Alas, I knew him well, Bill Lear.....


----------



## Billy Lear

> _Originally posted by Seig _
> *Alas, I knew him well, Bill Lear..... *



:flame: 

C'MON MAN, I AIN'T DEAD YET, WHAT THE HELL IS THIS? You what? Brought the marshmallows to roast over who's flamming body? Sheeesh, DON'T CHOKE! 

:soapbox:


----------



## Seig

> _Originally posted by Billy Lear _
> *C'MON MAN, I AIN'T DEAD YET, WHAT THE HELL IS THIS? You what? Brought the marshmallows to roast over who flamming body? Sheeesh, DON'T CHOKE! :soapbox: *


Seek brave Billy Lear on the morrow and ye shall find him a grave man.






Marshmallows?   Hmmm....Billy Lear S'Mores??????:barf:


----------



## Billy Lear

> _Originally posted by Seig _
> *Seek brave Billy Lear on the morrow and ye shall find him a grave man.
> 
> Marshmallows?   Hmmm....Billy Lear S'Mores??????:barf: *



Come here! I'll roast those S'Mores for ya! :fart:


----------



## Seig

> _Originally posted by Billy Lear _
> *Come here! I'll roast those S'Mores for ya! :fart: *


me thinks he doeth protest *too* much... 

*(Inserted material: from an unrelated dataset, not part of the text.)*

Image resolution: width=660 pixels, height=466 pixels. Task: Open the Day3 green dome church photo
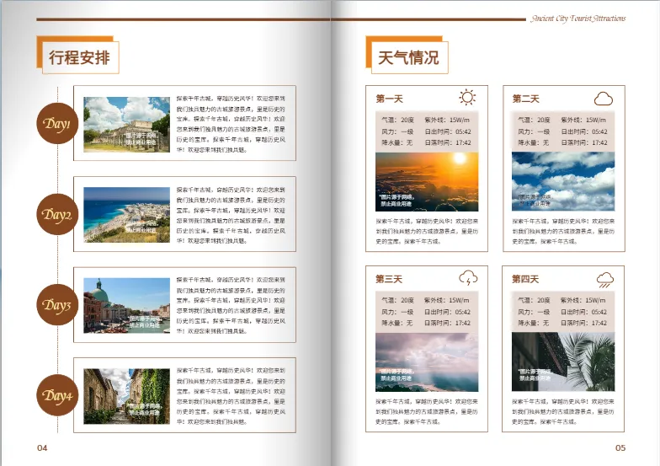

It's when I start doing things like this that my parents think my education was wasted......


----------



## Billy Lear

:tank:

This section of the thread is now off limits. The brain fart that followed Seig's comment on education caused a slow moving E.M.P. which in turn will cause any normal PC to crash if it's user pauses long enough to respond on this topic.

:idunno:

Put down the keyboard, and step away from the computer... The radiation might have *"other"* adverse effects that we cannot control or be held responsible for.

:anic:

*Be affraid! Be very affraid!*


----------



## lonekimono

hey Dennis why is that?




                          yours in kenpo





> watch out,you can take a eye out with that


----------



## RCastillo

> _Originally posted by KenpoTess _
> *Yes most assuredly he does... But I have other 'ways' of delivering pain... :EG: *



As Fraser Crane would say,"I'm listening!"


----------



## KenpoTess

> _Originally posted by RCastillo _
> *As Fraser Crane would say,"I'm listening!" *



*very wicked low throated growl*

ahhh as much as I would enjoy doing my utmost on you Ricardo.. unfortunately it's reserved for the elite I.K.K.O. Members......


----------



## Kirk

> _Originally posted by KenpoTess _
> [Bit's reserved for the elite I.K.K.O. Members...... [/B]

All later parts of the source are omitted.